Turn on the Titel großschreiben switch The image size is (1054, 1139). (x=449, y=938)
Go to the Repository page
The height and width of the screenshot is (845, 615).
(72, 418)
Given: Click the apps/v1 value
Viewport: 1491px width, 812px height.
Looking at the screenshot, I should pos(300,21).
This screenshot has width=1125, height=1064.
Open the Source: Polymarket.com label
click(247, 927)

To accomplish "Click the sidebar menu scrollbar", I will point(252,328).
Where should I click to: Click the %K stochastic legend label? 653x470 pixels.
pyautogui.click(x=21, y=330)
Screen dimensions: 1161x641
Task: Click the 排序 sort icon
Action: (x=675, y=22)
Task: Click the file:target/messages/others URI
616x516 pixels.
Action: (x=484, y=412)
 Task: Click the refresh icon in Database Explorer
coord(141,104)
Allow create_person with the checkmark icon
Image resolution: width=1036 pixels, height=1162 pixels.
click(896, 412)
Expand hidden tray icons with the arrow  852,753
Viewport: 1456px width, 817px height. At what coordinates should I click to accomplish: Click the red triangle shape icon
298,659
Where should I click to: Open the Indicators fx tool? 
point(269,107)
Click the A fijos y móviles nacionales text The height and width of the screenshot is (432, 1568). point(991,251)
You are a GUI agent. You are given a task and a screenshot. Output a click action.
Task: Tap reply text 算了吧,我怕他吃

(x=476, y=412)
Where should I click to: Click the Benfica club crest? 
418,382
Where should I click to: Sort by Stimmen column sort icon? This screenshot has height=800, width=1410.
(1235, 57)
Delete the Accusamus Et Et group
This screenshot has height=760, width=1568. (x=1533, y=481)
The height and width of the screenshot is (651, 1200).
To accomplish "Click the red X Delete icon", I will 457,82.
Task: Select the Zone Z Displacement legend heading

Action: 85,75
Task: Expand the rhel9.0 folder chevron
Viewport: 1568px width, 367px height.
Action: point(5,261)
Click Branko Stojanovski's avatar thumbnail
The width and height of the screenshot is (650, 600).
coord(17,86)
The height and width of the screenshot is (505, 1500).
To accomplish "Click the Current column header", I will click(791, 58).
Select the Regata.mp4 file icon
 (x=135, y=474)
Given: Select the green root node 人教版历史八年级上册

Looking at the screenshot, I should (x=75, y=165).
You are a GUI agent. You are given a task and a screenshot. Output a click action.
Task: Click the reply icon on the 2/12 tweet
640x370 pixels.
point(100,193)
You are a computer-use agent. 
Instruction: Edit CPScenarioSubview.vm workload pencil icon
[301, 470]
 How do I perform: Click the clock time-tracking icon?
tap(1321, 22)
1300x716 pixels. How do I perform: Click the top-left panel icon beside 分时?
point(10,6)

:: What to do ::
Reproduce verbatim the listing above, from its first line up to and including the line containing "Action: 85,75".

:: Solution for this exercise ::
Turn on the Titel großschreiben switch The image size is (1054, 1139). (x=449, y=938)
Go to the Repository page
The height and width of the screenshot is (845, 615).
(72, 418)
Given: Click the apps/v1 value
Viewport: 1491px width, 812px height.
Looking at the screenshot, I should pos(300,21).
This screenshot has width=1125, height=1064.
Open the Source: Polymarket.com label
click(247, 927)

To accomplish "Click the sidebar menu scrollbar", I will point(252,328).
Where should I click to: Click the %K stochastic legend label? 653x470 pixels.
pyautogui.click(x=21, y=330)
Screen dimensions: 1161x641
Task: Click the 排序 sort icon
Action: (x=675, y=22)
Task: Click the file:target/messages/others URI
616x516 pixels.
Action: (x=484, y=412)
 Task: Click the refresh icon in Database Explorer
coord(141,104)
Allow create_person with the checkmark icon
Image resolution: width=1036 pixels, height=1162 pixels.
click(896, 412)
Expand hidden tray icons with the arrow  852,753
Viewport: 1456px width, 817px height. At what coordinates should I click to accomplish: Click the red triangle shape icon
298,659
Where should I click to: Open the Indicators fx tool? 
point(269,107)
Click the A fijos y móviles nacionales text The height and width of the screenshot is (432, 1568). point(991,251)
You are a GUI agent. You are given a task and a screenshot. Output a click action.
Task: Tap reply text 算了吧,我怕他吃

(x=476, y=412)
Where should I click to: Click the Benfica club crest? 
418,382
Where should I click to: Sort by Stimmen column sort icon? This screenshot has height=800, width=1410.
(1235, 57)
Delete the Accusamus Et Et group
This screenshot has height=760, width=1568. (x=1533, y=481)
The height and width of the screenshot is (651, 1200).
To accomplish "Click the red X Delete icon", I will 457,82.
Task: Select the Zone Z Displacement legend heading

Action: 85,75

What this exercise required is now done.